Short exercise: Give the lines from the one containing "This screenshot has width=1385, height=868." to the one containing "point(333,104)", both included, as a numbered list without blank lines. Leave the pictures out of your answer.

Task data:

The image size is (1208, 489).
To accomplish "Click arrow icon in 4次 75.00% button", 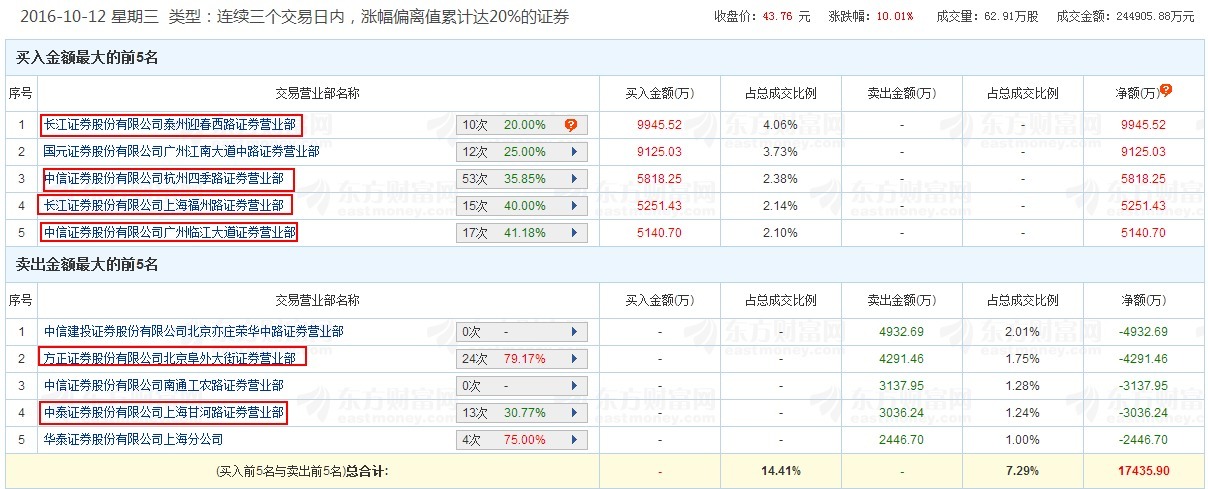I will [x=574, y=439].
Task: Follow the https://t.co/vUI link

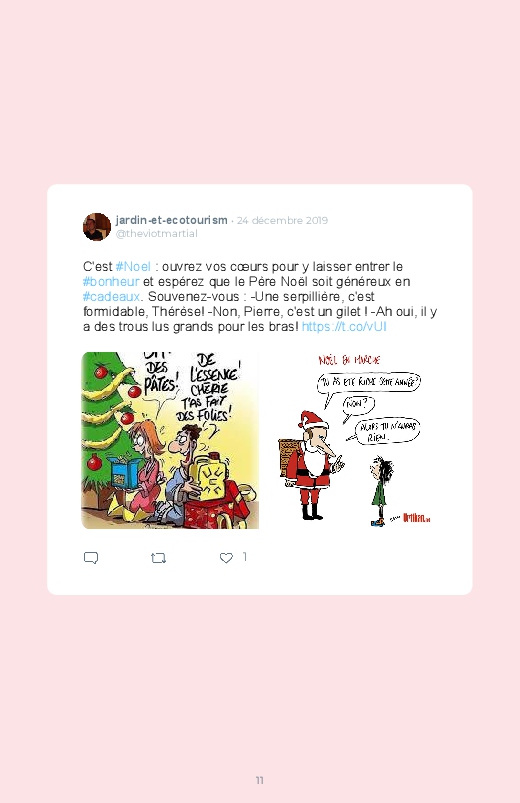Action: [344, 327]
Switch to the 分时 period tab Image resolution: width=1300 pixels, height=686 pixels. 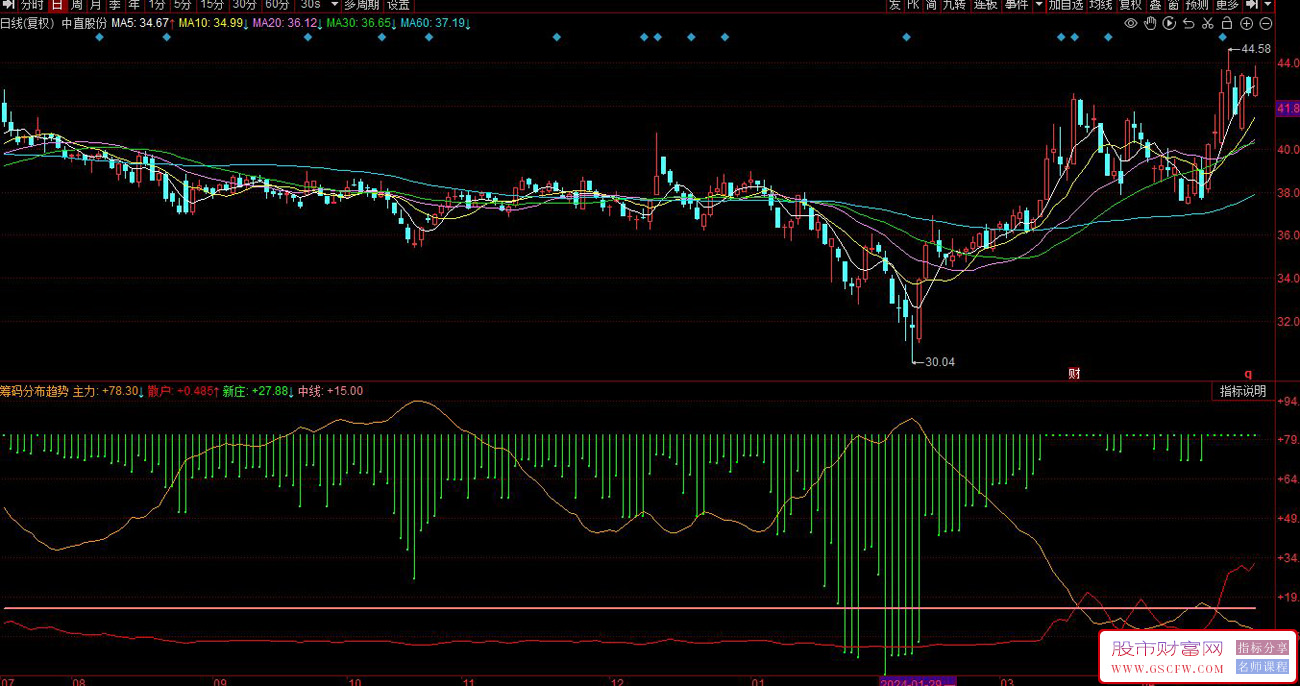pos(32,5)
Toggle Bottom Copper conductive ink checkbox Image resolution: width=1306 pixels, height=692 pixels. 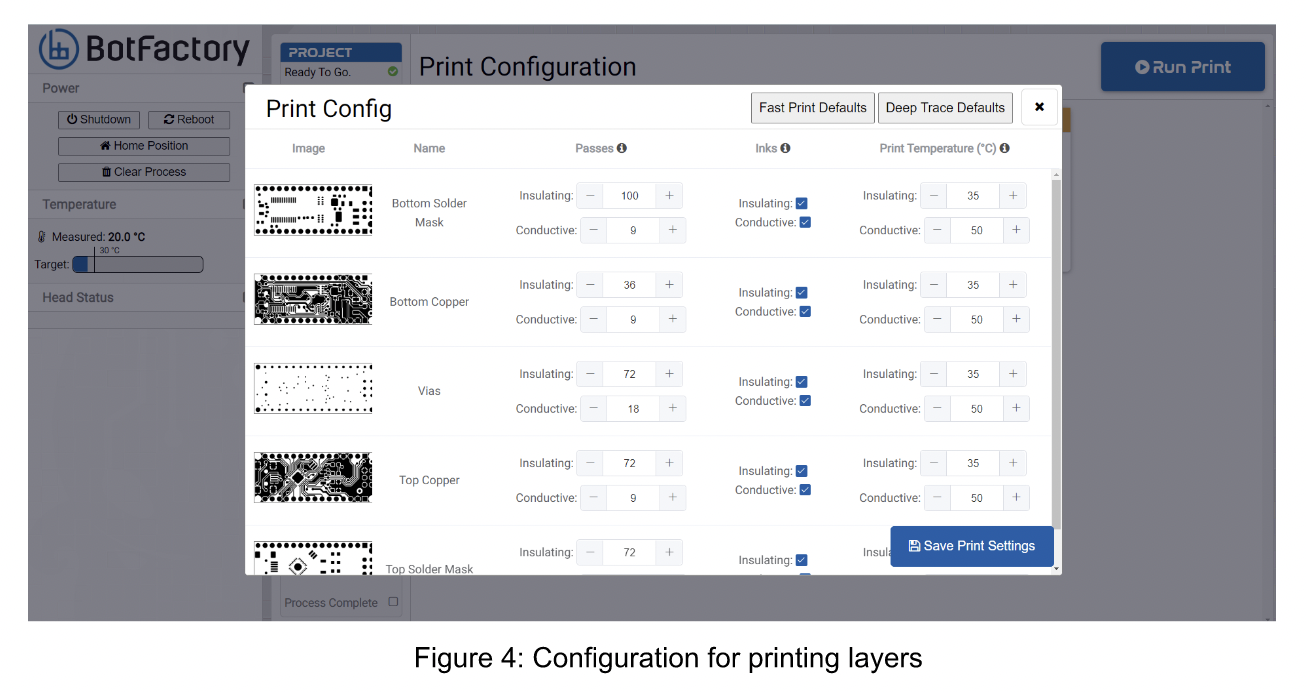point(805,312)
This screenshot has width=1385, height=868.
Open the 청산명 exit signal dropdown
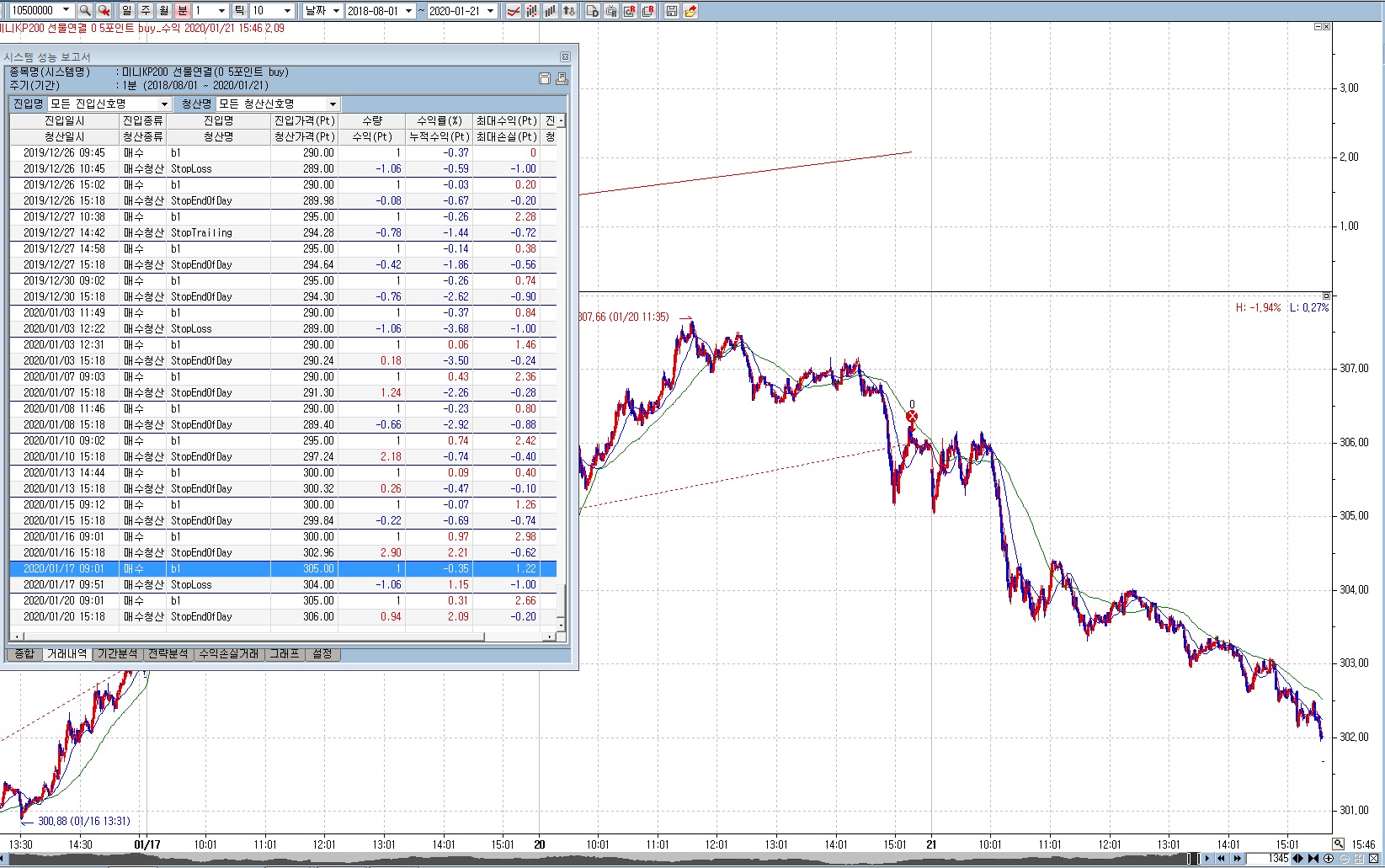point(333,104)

...

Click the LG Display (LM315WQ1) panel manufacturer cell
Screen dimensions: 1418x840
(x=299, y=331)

Solved problem:
1. This screenshot has width=1385, height=868.
2. Open the 청산명 exit signal dropdown
3. point(333,104)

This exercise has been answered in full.